First, such an approach would create a confusing and internally inconsistent situation when calculating performance measures. If the category 3 assessment made at screening is considered equivalent to prompt recall for additional imaging, then such assessments would be "positive" not only for the calculation of recall rate but also for the calculation of positive predictive values. This would create an inconsistency when comparing performance measures for screening and diagnostic mammography because screening category 3 assessments would be considered "positive" whereas diagnostic category 3 assessments would be considered "negative." (At diagnostic mammography, only assessments leading to the recommendation for biopsy are considered positive.)
Second, and more important, there likely is a better way to reduce the inappropriate use of category 3 assessments: education. This approach already has been shown to be at least partially effective in reducing the frequency of internally discordant mammography reports, that is, those in which management recommendations do not match those of the BI-RADS assessment category. By using large-scale data from the Breast Cancer Surveillance Consortium (the same data source used in our own recent study), Taplin et al (11) and Geller et al (12) have already reported on the frequency of discordant screening and diagnostic mammography reports for 19961997. One of us (B.M.G.) has just completed a year-by-year review of these data, also including the years 19982001, that shows progressive reduction in the frequency of discordant reports over the full 6-year period.

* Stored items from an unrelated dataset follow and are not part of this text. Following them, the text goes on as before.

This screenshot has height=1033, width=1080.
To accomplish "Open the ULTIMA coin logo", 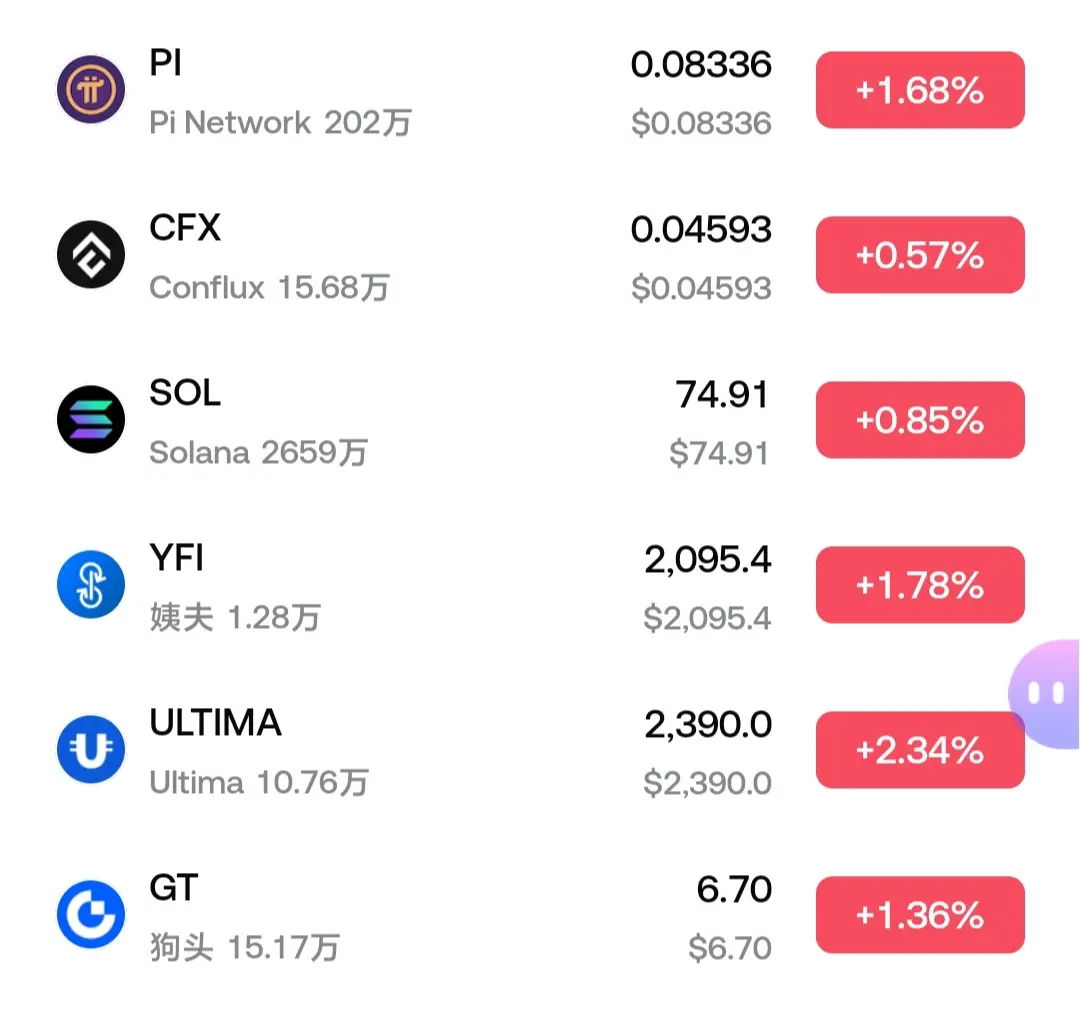I will click(91, 749).
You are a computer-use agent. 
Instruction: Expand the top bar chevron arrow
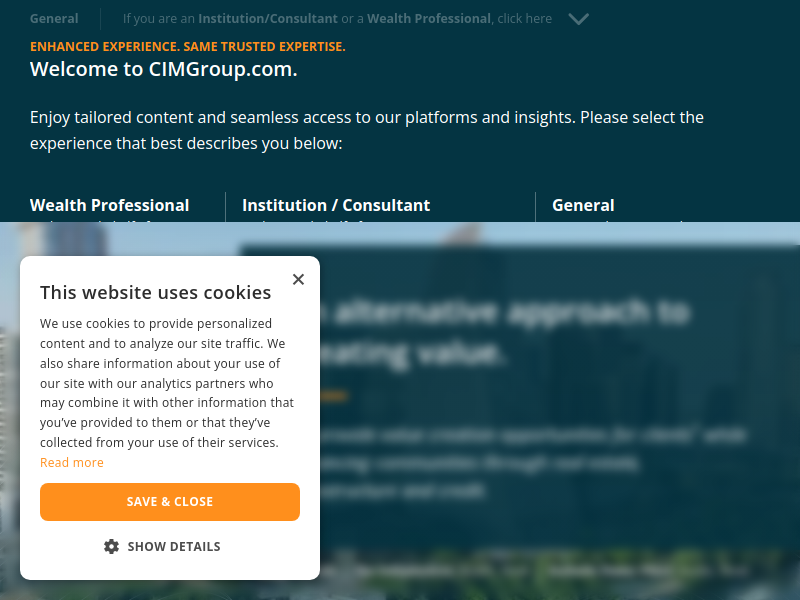[x=579, y=19]
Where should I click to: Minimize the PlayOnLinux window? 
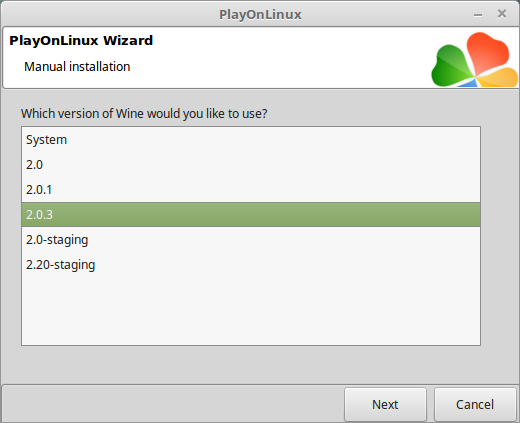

This improvement in performance is likely attributable to education by the many radiologists who provide continuing medical education in mammography throughout the United States and also to improved clarity in discouraging such discordances in the third edition of the BI-RADS atlas, published in 1998 (13). A parallel situation exists for relying on education to reduce the frequency of inappropriate category 3 assessments. The fourth edition of the BI-RADS atlas, published in 2003, explicitly discourages the use of category 3 assessments for screening mammograms (10). Many of the radiologists who provide continuing medical education also have been emphasizing this change in their teaching. Finally, the publication of our evidence-based data provides the scientific support that should help to educate even more radiologists to avoid making category 3 assessments when interpreting screening mammograms.
A major goal of the BI-RADS approach is to decrease the variability in radiologists' interpretation of breast images. Educating radiologists regarding the appropriate use of category 3 assessments is an important component in achieving that goal. Our data provide scientific support for the BI-RADS recommendation that category 3 assessments should be made only after full diagnostic imaging work-up, not directly at screening mammography. We hope that the results of our study will encourage more radiologists to adjust their practice to conform to this recommendation.